Lebensgeschichte

 

Tiefdruckgebiet ANJA

(getauft am 25.05.2010)

 

Der Lebenszyklus von ANJA begann, als sich am 20.05. vor Marokko ein eigenständiges Tief herausbildete, welches sich in den Folgetagen von 1008 auf 1013 hPa etwas abschwächte, gleichzeitig aber seinen Einflussbereich bis nach Portugal ausweitete.

Am 22.05. wurde die spätere Zyklone ANJA Teil eines langen Frontensystems, welches bis nach Skandinavien reichte. Anschließend verwirbelte sich das Tief vor der Küste Portugals, wobei der Kerndruck wieder auf 1010 hPa sank. Da die Wettermodelle nun eine Verlagerung des Tiefs nach Mitteleuropa vorhersagten, wurde es am Morgen des 25.05. auf den Namen ANJA getauft. Noch am selben Tag zog das Tief von der Küste Portugals bis zum Kanal vor England, wo es sich mit den Fronten von Tief ZAZA über Westrussland verband. Diese Frontlinie entsprach der Luftmassengrenze zwischen subpolarer Meeresluft (mP) und subtropischer Luft (xS), die sich am 26.05. von der Bretagne über Süddeutschland bis zum Asowschen Meer erstreckte. Entlang dieser Linie zog das Tief ANJA mit ihrem Zentrum von 1005 hPa rasch ostwärts, wobei es umfangreiche Regengebiete mit sich führte, die zunächst an der französischen Kanalküste mit schweren Gewittern und ergiebigen Regenmengen einhergingen. In der Nacht zum 26.05. fielen beispielsweise in Dinard 104 l/qm, in Dieppe immerhin noch 53 l/qm und in Touquet 49 l/qm.
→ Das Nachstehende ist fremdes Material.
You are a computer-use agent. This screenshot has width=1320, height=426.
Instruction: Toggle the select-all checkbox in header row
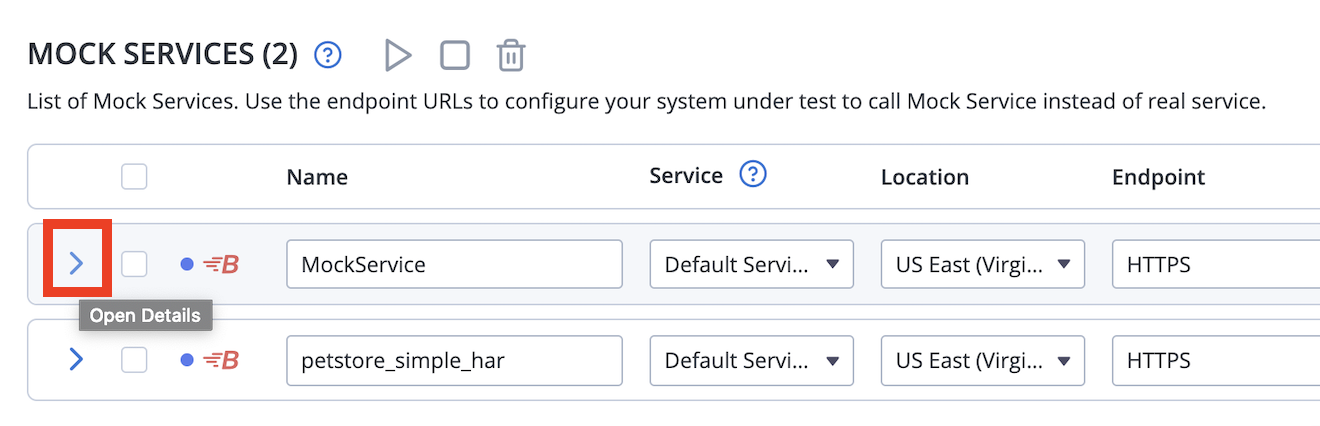tap(134, 177)
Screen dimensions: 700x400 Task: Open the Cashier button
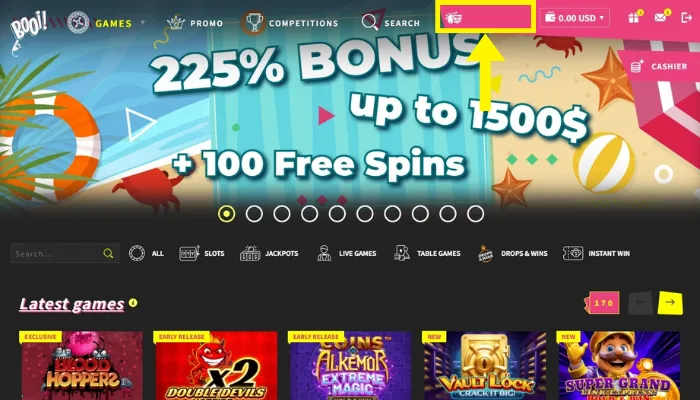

Danach gab es auch in Süddeutschland, Schweiz, Österreich und Tschechien 24-stündige Regenmengen von mehr als 10 l/qm, vereinzelt auch über 30 l/qm, beispielsweise Ingolstadt: 32,6 l/qm und San Bernardino: 33,1 l/qm, die meist von gewittrigen Schauern ausgingen.

Am 27.05. verlagerte sich der Kern von ANJA (1009 hPa) zum Baltikum, während sich über der Nordsee ein weiteres namenloses Tief bildete, welches die nachfolgende Frontenschleppe des Tiefs ANJA erneut verwirbelte. Dadurch blieb es vor allem über West- und Süddeutschland stark bewölkt und regnerisch, bei deutlich kühleren Temperaturen. Lediglich in den südlichsten Landesteilen wurde noch einmal die 20°C-Marke überschritten, wie in Freiburg mit 21,2°C, Regensburg mit 20,5°C und Konstanz mit 20,6°C, während im Norden und Westen des Landes die Temperaturwerte gebietsweise unter 15°C blieben. Am 28.05. driftete ANJA unter Auflösung weiter zum Schwarzen Meer, wobei die Reste des Tiefdruckwirbels, mit einem Kerndruck von 1012 hPa, über der Ukraine noch einige Gewitter brachten, die in Odessa in der Nacht zum 28.05. mit 20 l/qm innerhalb von 12 Stunden einhergingen. Danach verschwand das Tief von der Isobarenkarte und war nicht mehr als eigenständiges Tief auszumachen.